# Exercise requirements
The expected output is exactly the lines below, starting at the line with "HP Printer Prices" and ending at the line with "特集 (229, 2390)", both included; no other line belongs in it.

^^^^^^^^^^^^^^^^

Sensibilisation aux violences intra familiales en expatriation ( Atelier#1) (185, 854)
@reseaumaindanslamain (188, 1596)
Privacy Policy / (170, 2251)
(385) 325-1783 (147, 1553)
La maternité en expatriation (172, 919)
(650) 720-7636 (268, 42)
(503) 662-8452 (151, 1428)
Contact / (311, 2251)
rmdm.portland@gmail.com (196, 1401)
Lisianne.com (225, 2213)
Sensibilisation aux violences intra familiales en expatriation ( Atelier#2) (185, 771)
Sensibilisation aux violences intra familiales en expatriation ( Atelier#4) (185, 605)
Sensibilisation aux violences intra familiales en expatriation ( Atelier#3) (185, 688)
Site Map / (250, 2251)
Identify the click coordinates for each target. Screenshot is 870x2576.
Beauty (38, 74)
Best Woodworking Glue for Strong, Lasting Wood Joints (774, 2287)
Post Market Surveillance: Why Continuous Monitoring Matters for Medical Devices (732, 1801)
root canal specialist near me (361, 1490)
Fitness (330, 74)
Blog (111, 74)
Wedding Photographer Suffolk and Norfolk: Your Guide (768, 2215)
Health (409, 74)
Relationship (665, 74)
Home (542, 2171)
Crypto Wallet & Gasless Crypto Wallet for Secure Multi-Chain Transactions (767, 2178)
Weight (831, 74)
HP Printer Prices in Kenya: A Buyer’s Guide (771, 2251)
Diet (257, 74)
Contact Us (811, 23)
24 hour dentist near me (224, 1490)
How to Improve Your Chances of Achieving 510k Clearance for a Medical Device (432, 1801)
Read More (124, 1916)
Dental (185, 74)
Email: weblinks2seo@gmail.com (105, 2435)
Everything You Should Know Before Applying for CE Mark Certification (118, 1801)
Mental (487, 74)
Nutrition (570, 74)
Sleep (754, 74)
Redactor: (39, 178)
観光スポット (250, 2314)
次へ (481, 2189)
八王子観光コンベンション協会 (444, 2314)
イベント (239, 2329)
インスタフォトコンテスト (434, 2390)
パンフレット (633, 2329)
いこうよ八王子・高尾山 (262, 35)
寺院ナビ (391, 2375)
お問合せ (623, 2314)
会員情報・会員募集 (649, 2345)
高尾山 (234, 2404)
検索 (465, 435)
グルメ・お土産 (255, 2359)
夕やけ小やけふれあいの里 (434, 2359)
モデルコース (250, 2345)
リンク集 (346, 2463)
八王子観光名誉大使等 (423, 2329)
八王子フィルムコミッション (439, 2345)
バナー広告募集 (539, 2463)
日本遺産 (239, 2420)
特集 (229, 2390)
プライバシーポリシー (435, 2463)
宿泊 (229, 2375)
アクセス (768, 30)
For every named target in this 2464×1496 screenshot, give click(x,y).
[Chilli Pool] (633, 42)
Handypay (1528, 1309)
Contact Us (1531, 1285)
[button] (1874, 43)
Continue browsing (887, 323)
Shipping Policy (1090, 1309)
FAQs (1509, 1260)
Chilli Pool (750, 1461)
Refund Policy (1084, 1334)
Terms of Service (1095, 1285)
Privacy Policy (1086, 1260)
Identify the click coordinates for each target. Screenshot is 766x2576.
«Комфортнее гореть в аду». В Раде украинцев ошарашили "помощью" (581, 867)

^^^^^^^^^^^^^^^^

# Answer box
HP Printer Prices in Kenya: A Buyer’s Guide (771, 2251)
Diet (257, 74)
Contact Us (811, 23)
24 hour dentist near me (224, 1490)
How to Improve Your Chances of Achieving 510k Clearance for a Medical Device (432, 1801)
Read More (124, 1916)
Dental (185, 74)
Email: weblinks2seo@gmail.com (105, 2435)
Everything You Should Know Before Applying for CE Mark Certification (118, 1801)
Mental (487, 74)
Nutrition (570, 74)
Sleep (754, 74)
Redactor: (39, 178)
観光スポット (250, 2314)
次へ (481, 2189)
八王子観光コンベンション協会 (444, 2314)
イベント (239, 2329)
インスタフォトコンテスト (434, 2390)
パンフレット (633, 2329)
いこうよ八王子・高尾山 (262, 35)
寺院ナビ (391, 2375)
お問合せ (623, 2314)
会員情報・会員募集 (649, 2345)
高尾山 (234, 2404)
検索 (465, 435)
グルメ・お土産 (255, 2359)
夕やけ小やけふれあいの里 (434, 2359)
モデルコース (250, 2345)
リンク集 (346, 2463)
八王子観光名誉大使等 (423, 2329)
八王子フィルムコミッション (439, 2345)
バナー広告募集 (539, 2463)
日本遺産 (239, 2420)
特集 (229, 2390)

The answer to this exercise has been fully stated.